当記事は「ニューズウィーク日本版」(CCCメディアハウス)からの転載記事です。元記事はこちら

著者は、風俗専門誌編集長、週刊誌記者などを経て独立したというルポライターだそうだが、本書に目を通すと、豊富な取材経験を持っているのであろうことがはっきり分かる。取材姿勢に妥協がなく、通常では立ち入れないような領域まで踏み込むことに成功しているのである。

冒頭から、強烈なインパクトに圧倒される。ナンパされた相手に騙されて"売られた"当時17歳だった少女が、この島から泳いで逃げてきたというエピソードからスタートするからだ。本人の視点で書かれた回顧録に続き、このような解説が続く。
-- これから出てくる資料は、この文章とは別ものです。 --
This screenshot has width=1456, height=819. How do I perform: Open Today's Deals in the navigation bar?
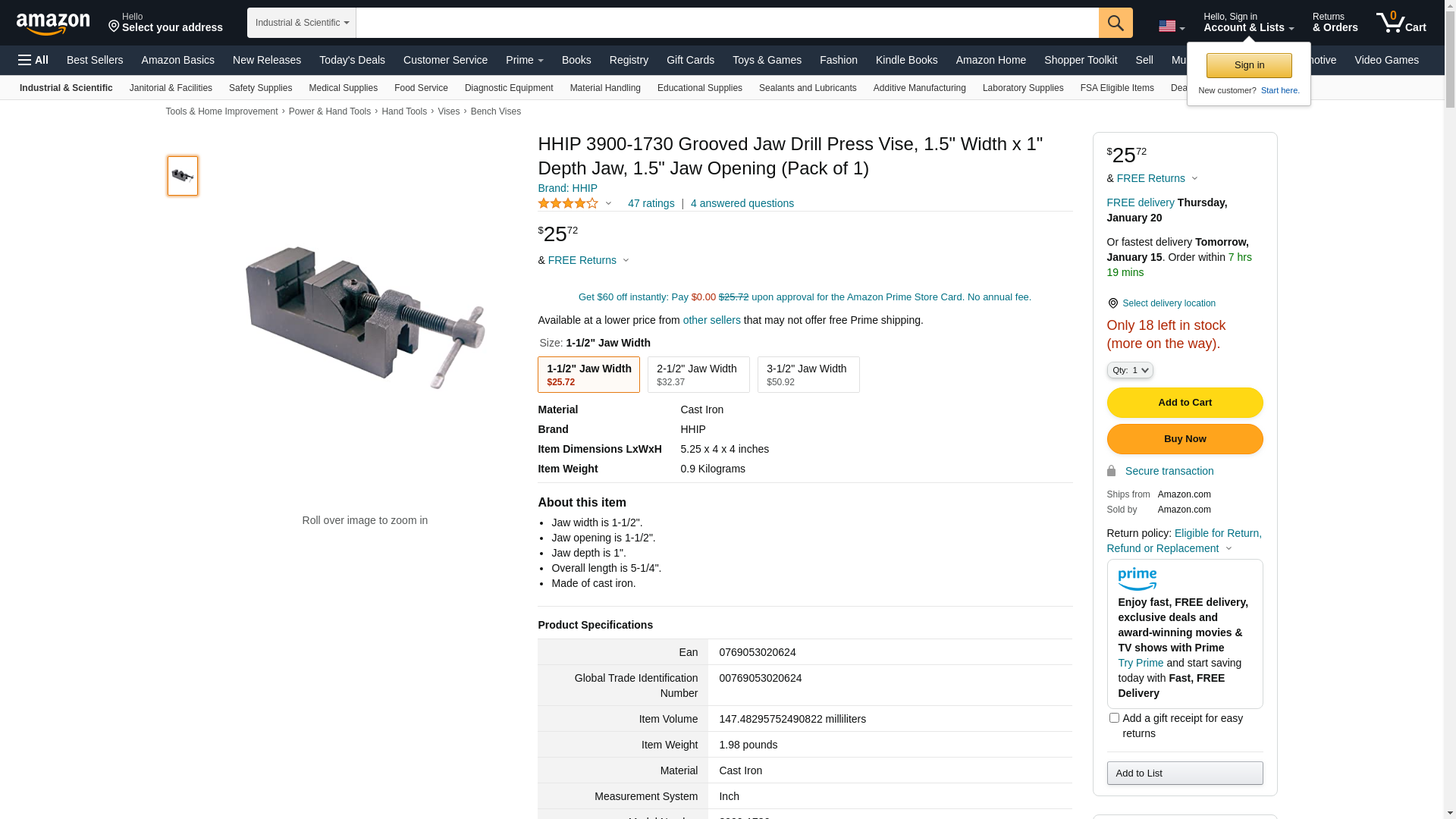(x=352, y=60)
通称"売春島"から命からがら泳いで逃げて来たという少女にテレビ関係者の知人、青木雅彦(仮名)氏が東海地方の某所に会いに行ったのは、2000年2月のことだった。
「会うまでは半信半疑だったけど、聞けば実際に"売春島"で働いたことがないと分からないような話だった。第一印象? 容姿は良かったよ。このコが売春していたら『人気が出るだろう』ってレベルの。でもフツーというよりは、少しヤンキーというか風俗に染まってる感じのコ。彼女は一人でやって来た。最寄り駅で待ち合わせ、雪道を歩いて近場の居酒屋に入ったのを、今でも鮮明に覚えている」(17ページより)

泳いで逃げ帰ってきた少女が、果たして本当に存在したのか? 客観的に判断して、そこには疑問も残る。とはいえ、渡鹿野島が売春島であったことをいやでも実感させる話ではある。

"ヤバい島だ"という程度の認識しか持っていなかった

著者は約8年前に雑誌の取材でこの島を訪れ、その実態を目の当たりにしているが、そこで見たものは、予想以上に寂れた島の実態だったという。置屋、ホテル、旅館、客引き、飲食店などでも女の子を紹介してくれ、セックスできはするものの、それは桃源郷と呼ぶにはほど遠いものだったというのである。

そして著者自身もこの時点では、"ヤバい島だ"という程度の認識しか持っていなかったのだそうだ。ところが、あることをきっかけに、「もっとこの島のことを知りたい、探りたい」という思いが大きくなる。2016年5月に開催された、第42回先進国首脳会議、伊勢志摩サミットである。